Tuning ORR selectivity of π-conjugated cobalt corroles from 2e- to 4e-
He Sun, Houssein Awada, Haitato Lei, Abdalaziz Aljabour, Luyang Song, Simon Offenthaler, Rui Cao, Wolfgang Schöfberger
Abstract
Efficient oxygen reduction reaction (ORR) is crucial for the performance of fuel cells and other electrochemical devices. Seeking for stable and electrochemically selective 2e- and 4e- ORR electrocatalyst is yet a challenge, making the design extremely important and outmost of interest. In this study, we demonstrate a method to tune ORR selectivity by adjusting the local cobalt density through oligo-/polymerization of π-conjugated cobalt(III) A2B and A3-corroles to linear and two-dimensional matrix structures. These heterogeneous catalysts exhibit remarkable physicochemical properties, fast charge transfer kinetics, electrochemical reversibility, and high durability.

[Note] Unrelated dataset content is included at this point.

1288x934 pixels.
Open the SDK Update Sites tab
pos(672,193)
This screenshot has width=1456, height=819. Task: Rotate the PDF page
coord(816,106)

Unselective three-electron transfer kinetics with n = 2.5–2.9 in between -0.20 V and +0.40 V vs. RHE are detected with the π-conjugated cobalt(III) A2B- corrole polymers. Highly selective four-electron kinetics with n = 3.7 in between -0.20 V and +0.40 V vs. RHE are detected by employing the cobalt A3-corrole oligomers during the ORR catalysis.